### What you should do
Update the entries below by replacing "context menu" with "right-click menu" and keeping everything else the same. Leave the pictures out of your answer.

----- Records supplied -----

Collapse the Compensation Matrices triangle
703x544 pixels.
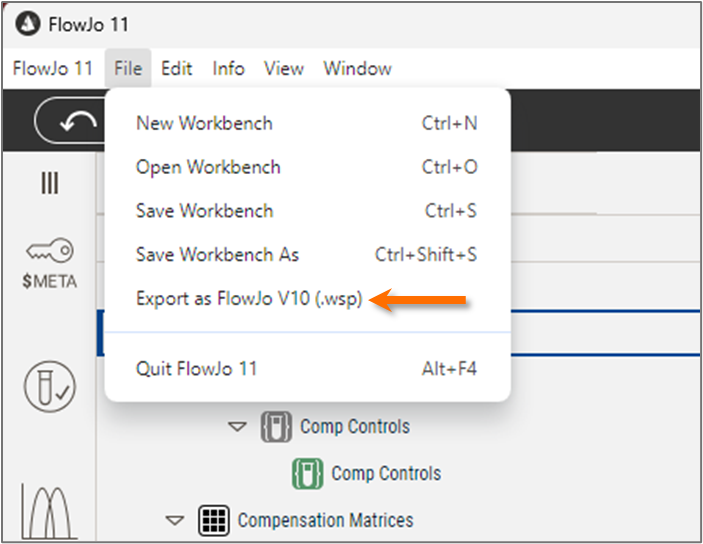pyautogui.click(x=175, y=520)
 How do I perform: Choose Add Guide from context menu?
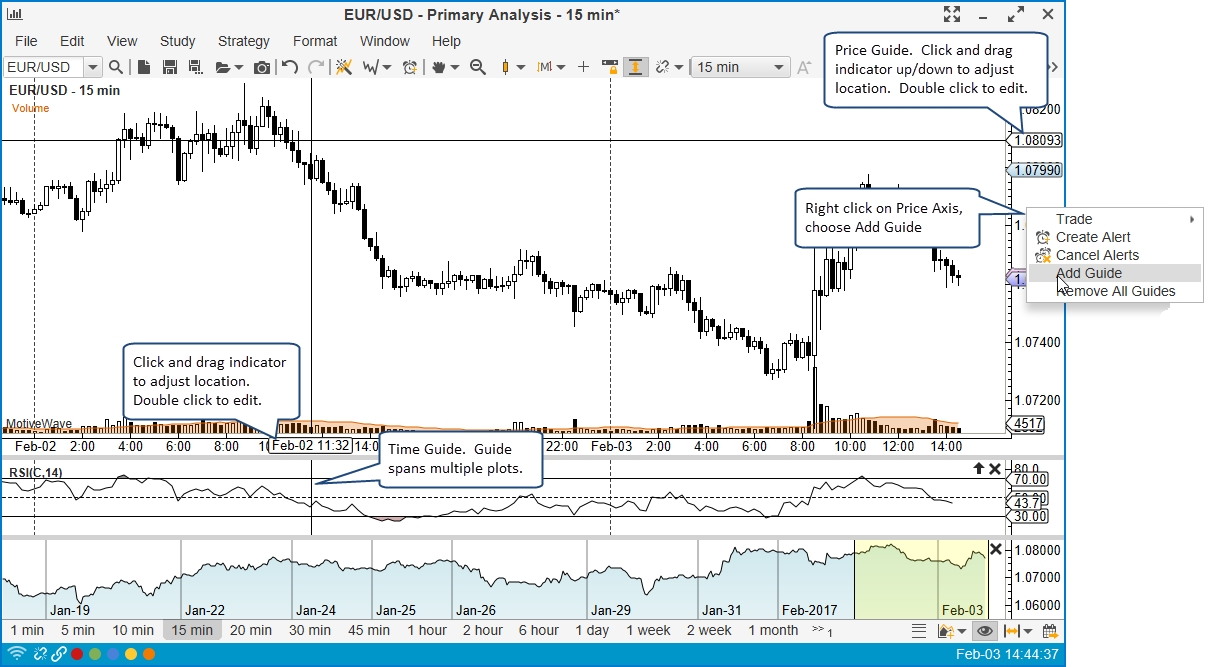(1088, 273)
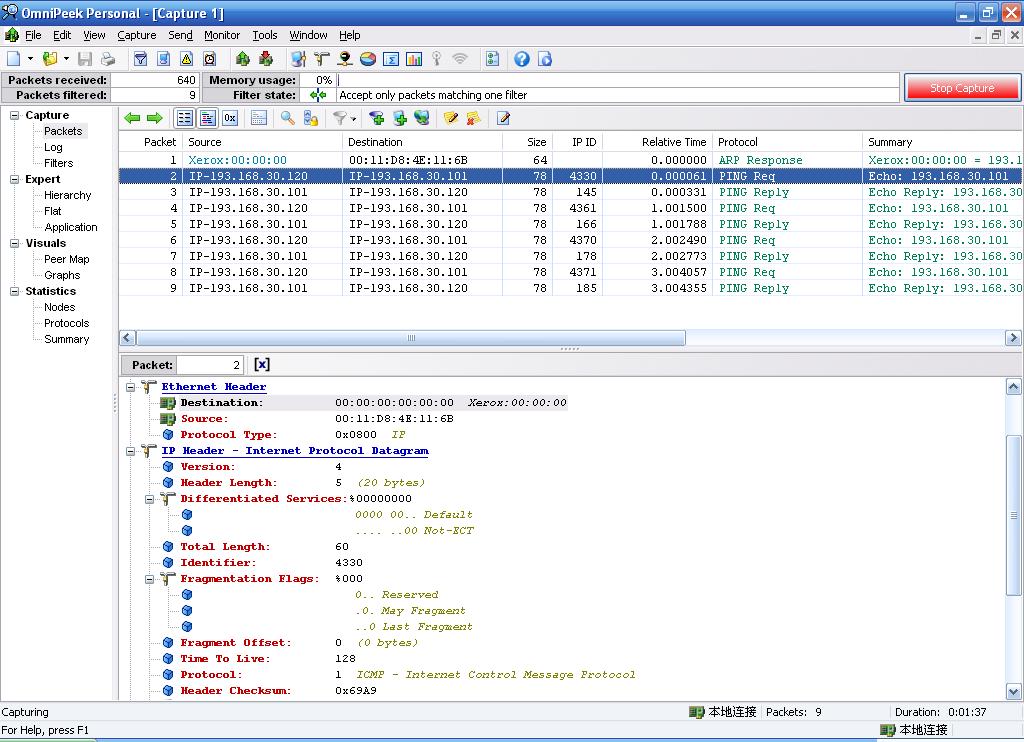Open the pie chart statistics icon
This screenshot has height=742, width=1024.
(368, 60)
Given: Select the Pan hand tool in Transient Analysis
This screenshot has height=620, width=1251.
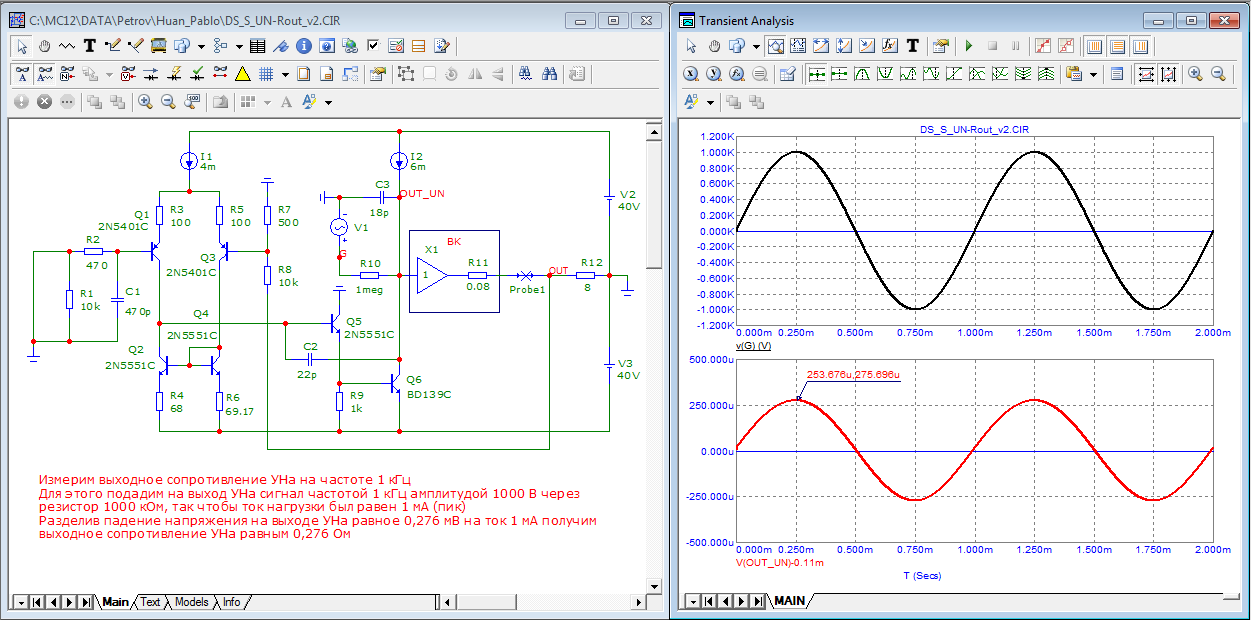Looking at the screenshot, I should point(714,46).
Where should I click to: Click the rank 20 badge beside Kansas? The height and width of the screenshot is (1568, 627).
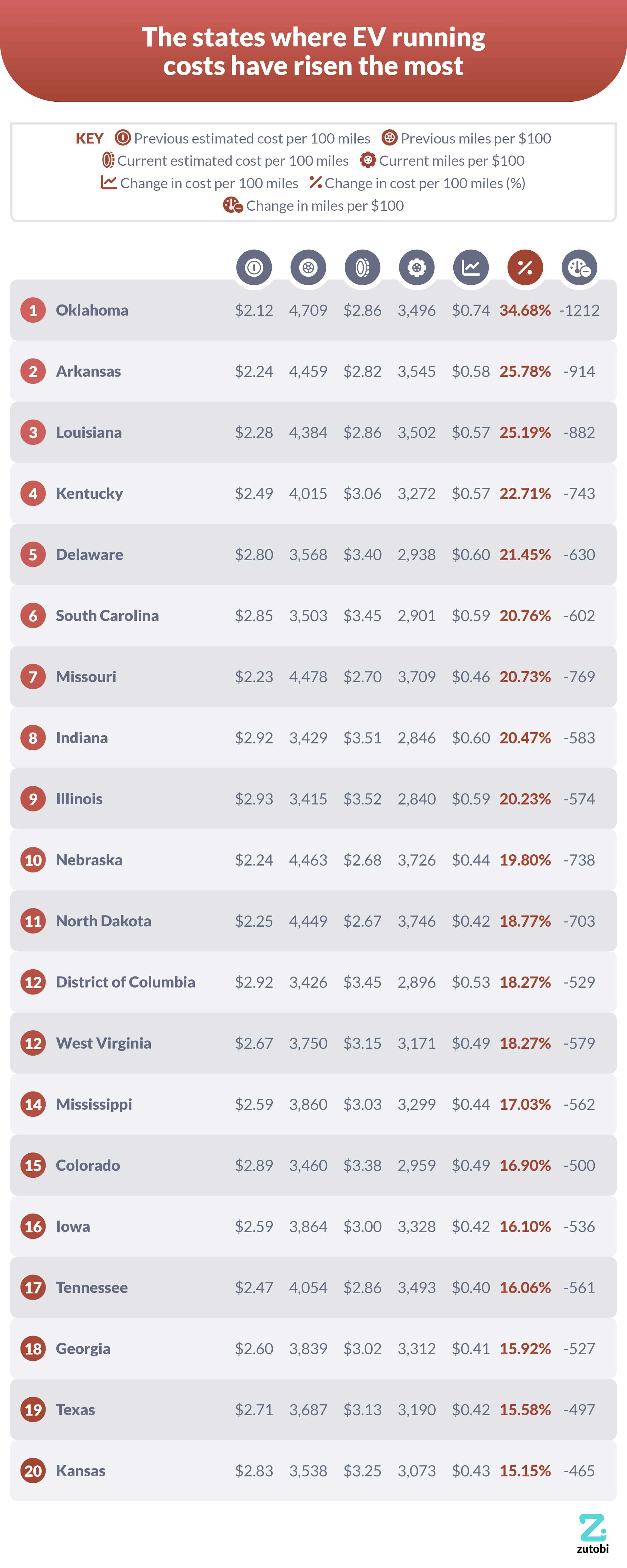pyautogui.click(x=33, y=1470)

-----

### Written solution
Collapse the Compensation Matrices triangle
703x544 pixels.
pyautogui.click(x=175, y=520)
 How do I perform: Choose Add Guide from right-click menu?
(1088, 273)
Open the pie chart statistics icon
This screenshot has height=742, width=1024.
(368, 60)
Given: Select the Pan hand tool in Transient Analysis
This screenshot has height=620, width=1251.
Looking at the screenshot, I should point(714,46).
Where should I click to: Click the rank 20 badge beside Kansas? The height and width of the screenshot is (1568, 627).
pyautogui.click(x=33, y=1470)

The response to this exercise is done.